The other day, BBC Radio 4 presented a half-hour show hosted by Adam Rutherford: “Human evolution versus cultural evolution,” the first of a two-part series called “In our own image: evolving humanity”. You can hear the show at the link, and I understand it will be up for a week.
The show features evolutionary luminaries discussing the role of genetic versus cultural evolution in the formation of our own species: these talking heads include Steve Jones, Steve Pinker, Kevin Laland, Steve Stearns, and my own Chicago colleague Anna di Rienzo.
If you’ve been following this website regularly, you won’t learn a lot that is new, but you may want to listen if you’re not up to speed on the question of whether and how much humans are still evolving, which is the topic of this show.
The participants have different takes. Most say “yes,” though Steve Jones, as always, claims that both the evidence for and the scope of genetic evolution in modern Homo sapiens is limited. He argues that since our divergence for the lineage that led to modern chimpanzees, human ancestors have evolved more slowly than those of chimps, and that the evolutionary changes in our ancestry mostly involve losses (e.g., hair). That, of course, neglects the tremendous cognitive gain that we’ve experienced. Jones also argues that the opportunity for selection, which involves variation in both longevity and offspring number (“reproductive success”), has also decreased drastically due to improvements in health care and sanitation.
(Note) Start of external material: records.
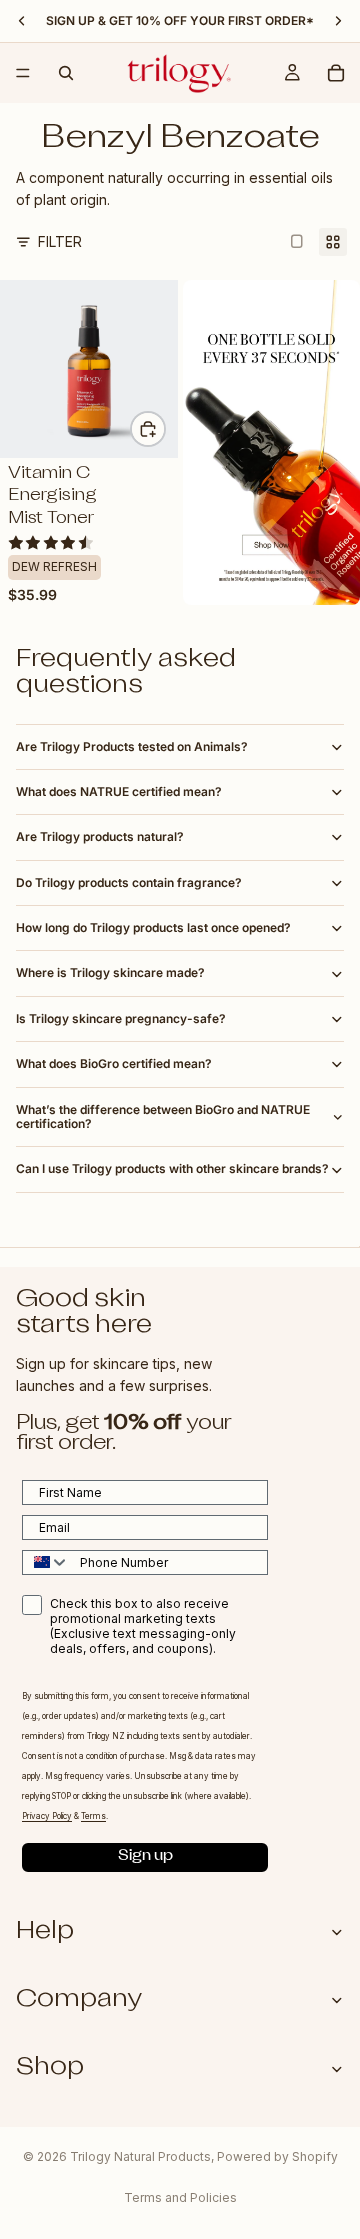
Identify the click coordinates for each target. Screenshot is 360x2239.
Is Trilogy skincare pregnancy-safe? (121, 1018)
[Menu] (23, 73)
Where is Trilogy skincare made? (110, 972)
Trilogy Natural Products (140, 2156)
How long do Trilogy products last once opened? (153, 927)
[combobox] (46, 1562)
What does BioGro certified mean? (114, 1063)
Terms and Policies (180, 2197)
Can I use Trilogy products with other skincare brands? (172, 1168)
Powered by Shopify (277, 2156)
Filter (60, 241)
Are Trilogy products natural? (100, 836)
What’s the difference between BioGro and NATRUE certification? (163, 1116)
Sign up (145, 1857)
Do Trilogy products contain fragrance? (129, 882)
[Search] (66, 73)
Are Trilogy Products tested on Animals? (132, 746)
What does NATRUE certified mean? (119, 791)
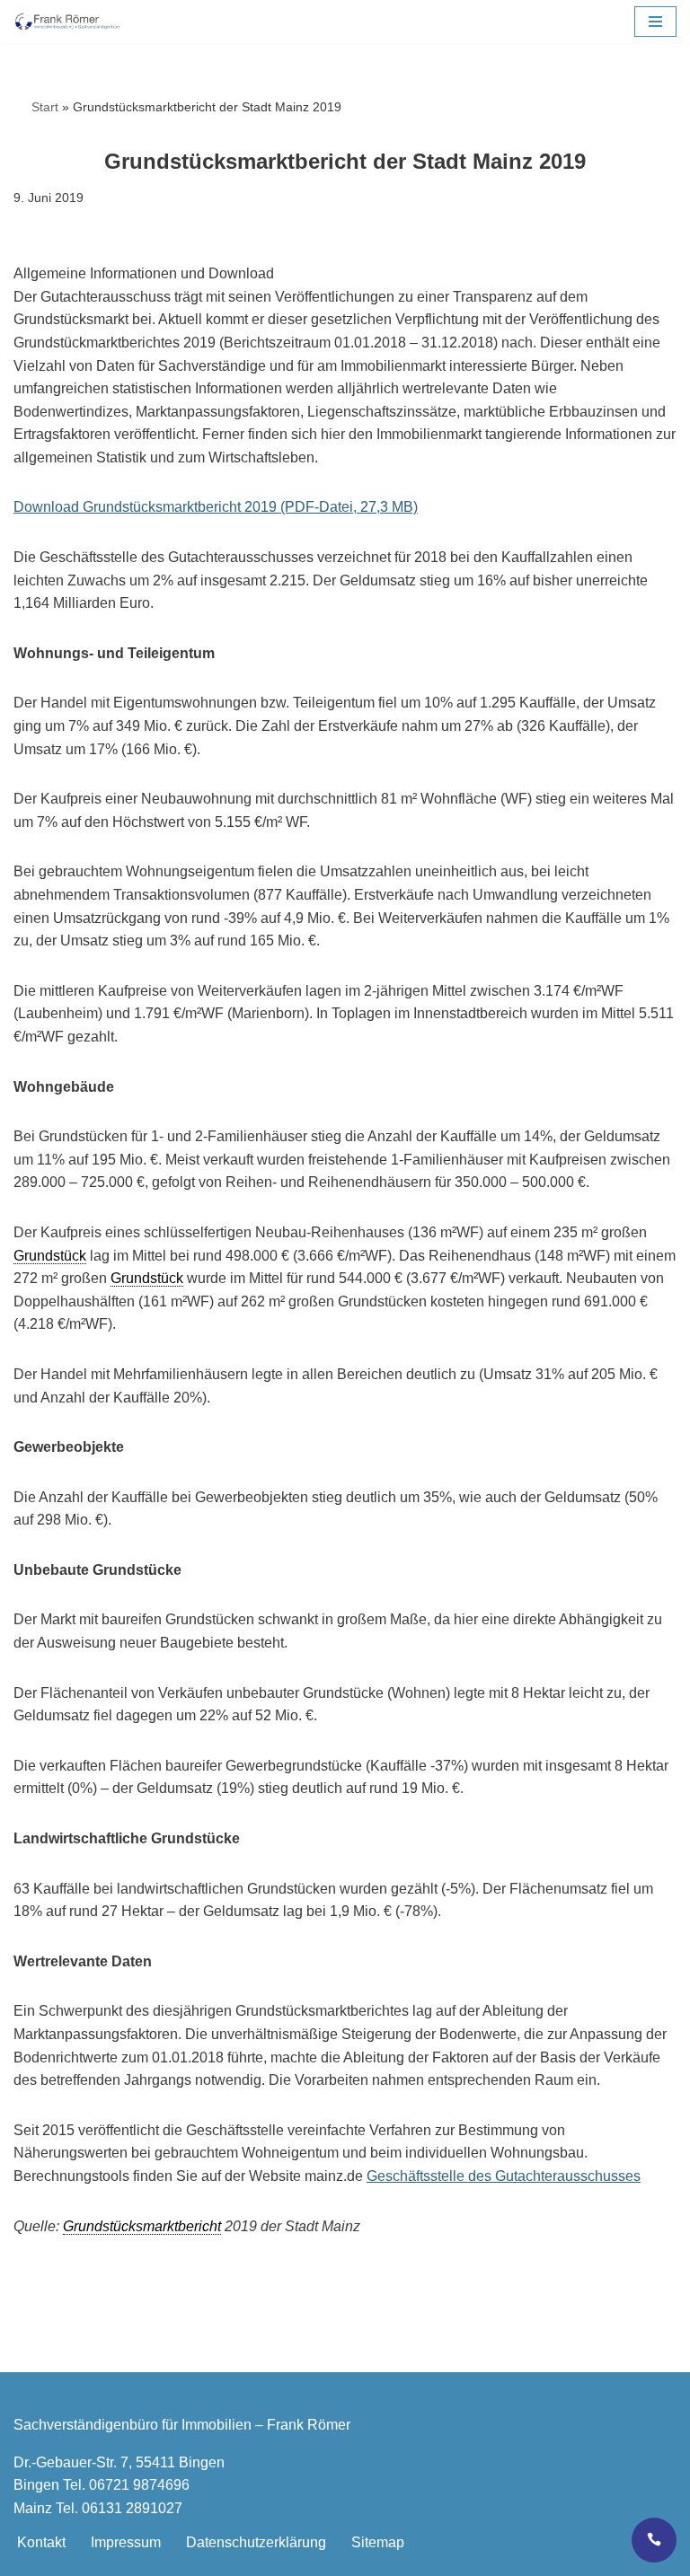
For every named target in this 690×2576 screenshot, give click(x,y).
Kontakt (41, 2542)
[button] (655, 21)
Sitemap (377, 2542)
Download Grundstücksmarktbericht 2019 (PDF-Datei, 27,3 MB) (215, 506)
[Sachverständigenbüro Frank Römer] (67, 22)
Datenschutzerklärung (256, 2542)
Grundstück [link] (49, 1255)
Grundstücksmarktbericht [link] (142, 2226)
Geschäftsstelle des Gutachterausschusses (504, 2176)
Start (35, 107)
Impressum (126, 2542)
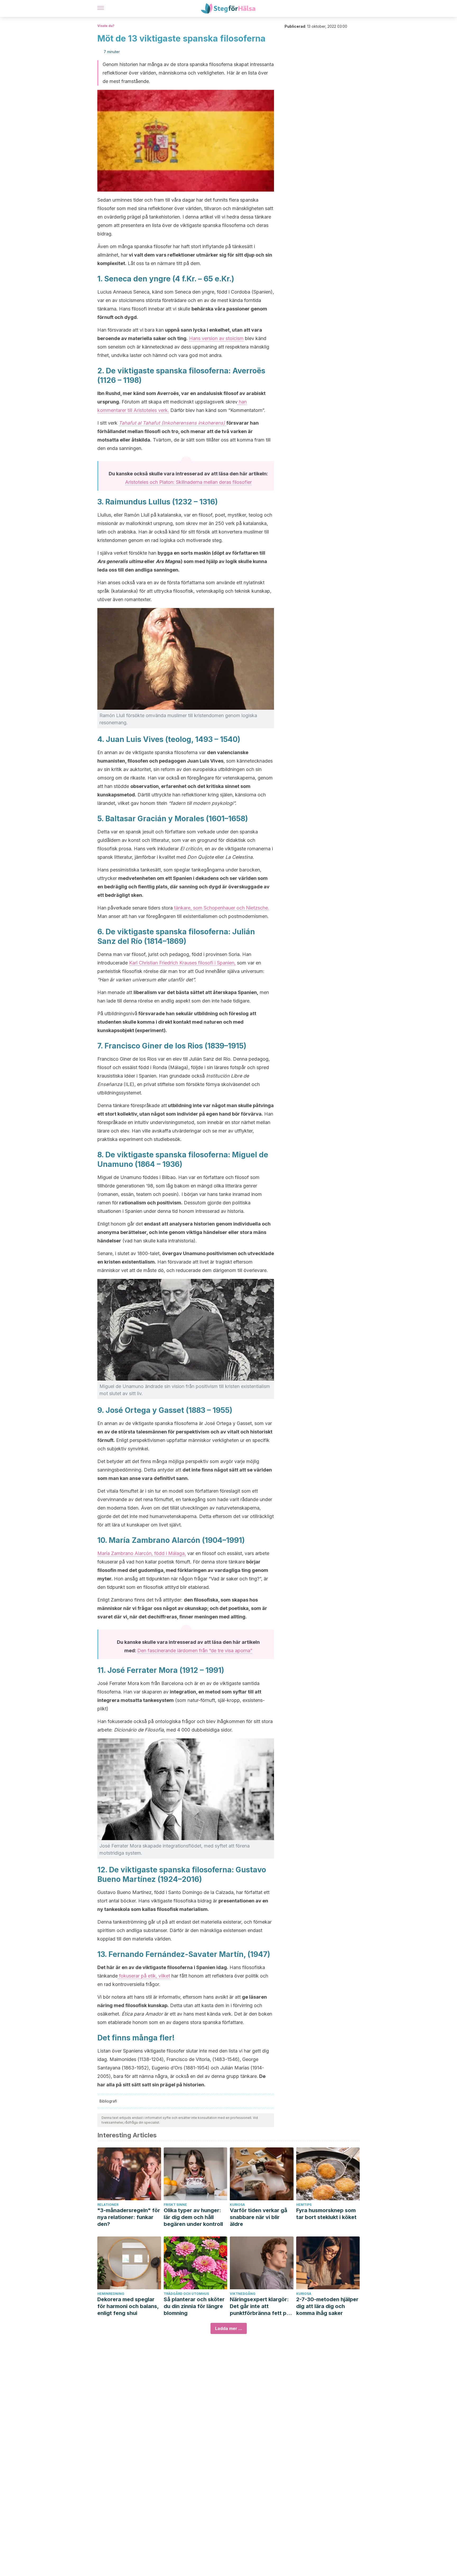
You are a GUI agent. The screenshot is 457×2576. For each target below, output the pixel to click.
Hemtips (304, 2205)
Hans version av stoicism (216, 338)
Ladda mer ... (228, 2328)
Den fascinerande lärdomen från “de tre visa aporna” (194, 1650)
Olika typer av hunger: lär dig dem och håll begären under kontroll (193, 2217)
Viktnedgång (242, 2294)
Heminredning (110, 2294)
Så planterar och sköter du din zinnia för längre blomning (194, 2306)
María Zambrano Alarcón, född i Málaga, (141, 1553)
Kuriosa (237, 2205)
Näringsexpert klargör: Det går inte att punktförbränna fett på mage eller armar (260, 2306)
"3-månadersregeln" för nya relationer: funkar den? (128, 2217)
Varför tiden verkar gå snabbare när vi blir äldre (258, 2217)
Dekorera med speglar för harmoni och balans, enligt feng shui (128, 2306)
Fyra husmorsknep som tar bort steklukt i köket (326, 2213)
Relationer (107, 2205)
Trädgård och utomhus (186, 2294)
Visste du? (106, 26)
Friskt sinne (175, 2205)
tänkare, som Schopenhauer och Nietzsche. (221, 908)
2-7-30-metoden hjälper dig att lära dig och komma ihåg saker (327, 2306)
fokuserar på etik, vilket (144, 1976)
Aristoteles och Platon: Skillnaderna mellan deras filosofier (188, 482)
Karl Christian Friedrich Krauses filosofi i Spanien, (182, 963)
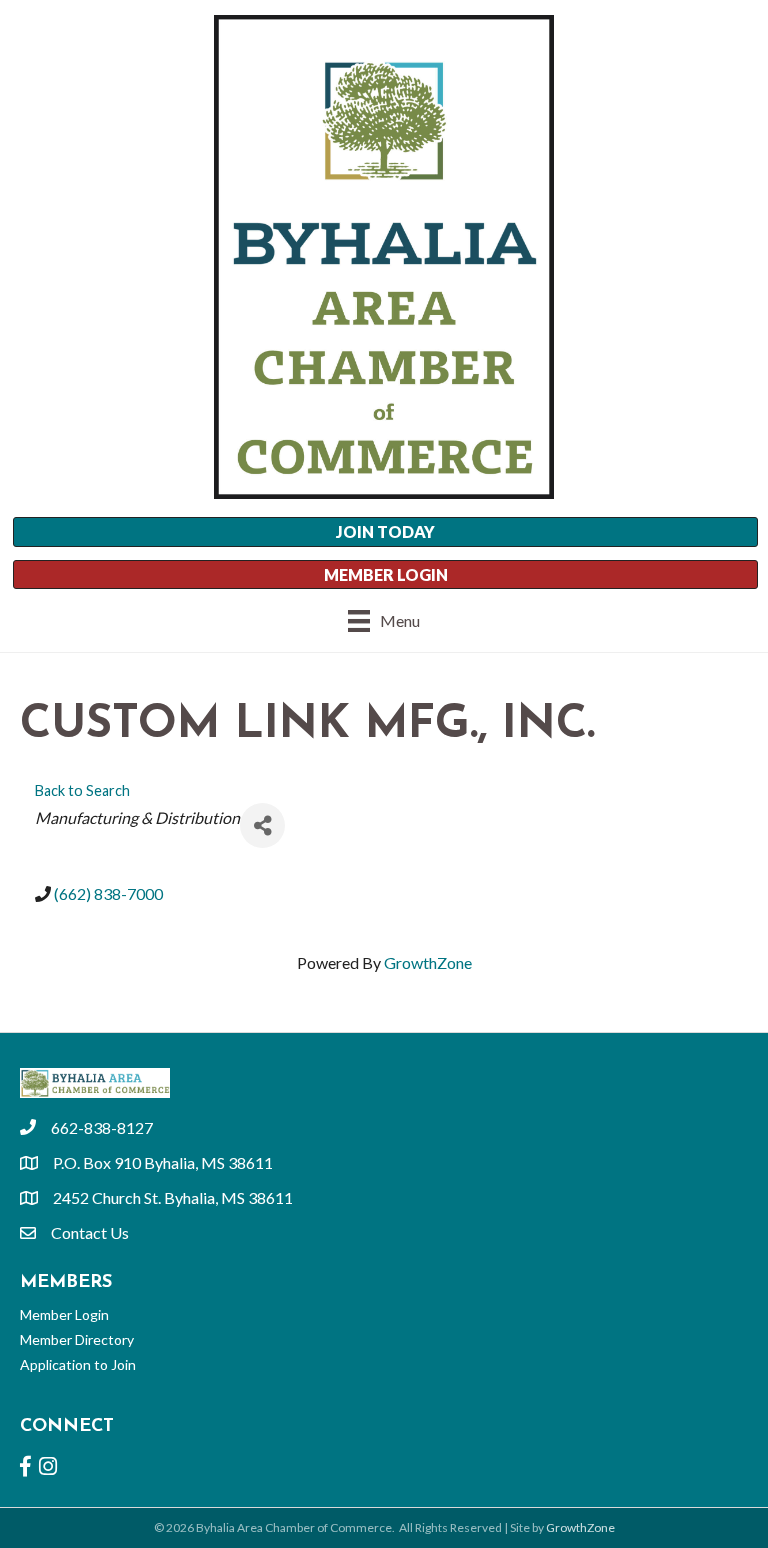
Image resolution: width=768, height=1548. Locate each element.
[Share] (262, 825)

As I’ve discussed before, Steve Stearns and his colleagues have argued otherwise using the long-term data from the Framingham Heart Study. Contrary to Jones, they claim that there is still sufficient variation among couples in offspring number to lead to substantial selection on health-related traits.
Steve Pinker talks about cultural versus genetic evolution; it may surprise some that he’s not a diehard evolutionary psychologist here, and argues that traits like music-making might not have been the direct object of selection, but rather evolutionary byproducts of other evolved cognitive capabilities. (Some evolutionary psychologists have claimed that traits like art and music were the direct objects of selection, since proficiency in those arts conferred on those higher reproductive success.)
Kevin Laland discusses the recent evidence in the genome for selection on humans; this involves population-genetic analysis of “selective sweeps,” which can detect signatures of natural selection by looking at the diversity of DNA variation around various genes. Low diversity in a region indicates that a nearby gene has recently undergone a “fixation,” that is, a single “allele,” or gene copy, has risen to high frequency from one or a few original mutations. See my previous post on this work.
Spencer Wells talks about genetic changes due to migration, concentrating on genes affecting skin pigmentation. He fails to mention, though, that that this story is still not well understood, and that there’s controversy about the classic “melanoma versus vitamin D” explanation.
Finally, Anna di Rienzo discusses her lab’s work on the Duffy antigen showing recent selection for malaria resistance, and talks about work on other “disease genes.”
It’s a good short summary for the layperson. I love the eloquence of these scientists, as well as the timbre of Pinker’s voice and Steve Jones’s hybrid Welsh/English accent (his take on a Cro-Magnon man riding the bus in Camden Town is hilarious). My only plaint: there could have been a bit more discussion of evidence for evolution via cultural change, that is, the “gene-culture coevolution” as exemplfied by the evolution of lactose tolerance in pastoral human populations (I talk about this in WEIT, and have posted on it here.
The question about evolution I get most often when talking to the general public is this: “Are humans still evolving?” If you can’t answer that question, you’ll be able to after a half-hour investment in listening to the show.